Eddie Oygur, an ugg boot maker from Western Sydney, has lost his court battle with US footwear giant Deckers.
Oygur runs a company called Australian Leather, and was sued by the giant after he sold 13 pairs of boots to American customers. While in Australia ‘ugg boot’ is a generic, colloquial term referring to sheepskin lined slipper boots, Deckers owns the company UGG and claimed Oygur’s use of the word was trademark infringement.
Deckers owns the UGG trademarks in markets such as the US and the UK.

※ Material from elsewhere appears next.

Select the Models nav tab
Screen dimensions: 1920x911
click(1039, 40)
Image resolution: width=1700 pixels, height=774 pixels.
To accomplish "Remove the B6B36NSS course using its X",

In 2019, a jury in Chicago found in favour of Deckers, and Oygur was ordered to pay US$450,00 – or AU$574,560. The jury said that while ugg was a colloquial term in Australia, it did not share the same meaning in the US, and found that the word ugg was not subject to the doctrine of foreign equivalents. This is a guideline preventing foreign words for categories from being trademarked in the US.
Ogyur’s lawyers then appealed the decision in the US Court of Appeals for the Federal Circuit in Washington D.C. In his appeal case, Ogyur argued that the doctrine of foreign equivalents should have prevented the trademark of the word uggs at all.
On Monday the appeal was rejected with no reason given.
Speaking outside the Court of Appeals Oygur said, “this is not just about me, it is about Australia taking back ‘ugg’.”
“The trademark should never have been given in the first place to the U.S.”
Oygur now wants to take his appeal to the US Supreme Court.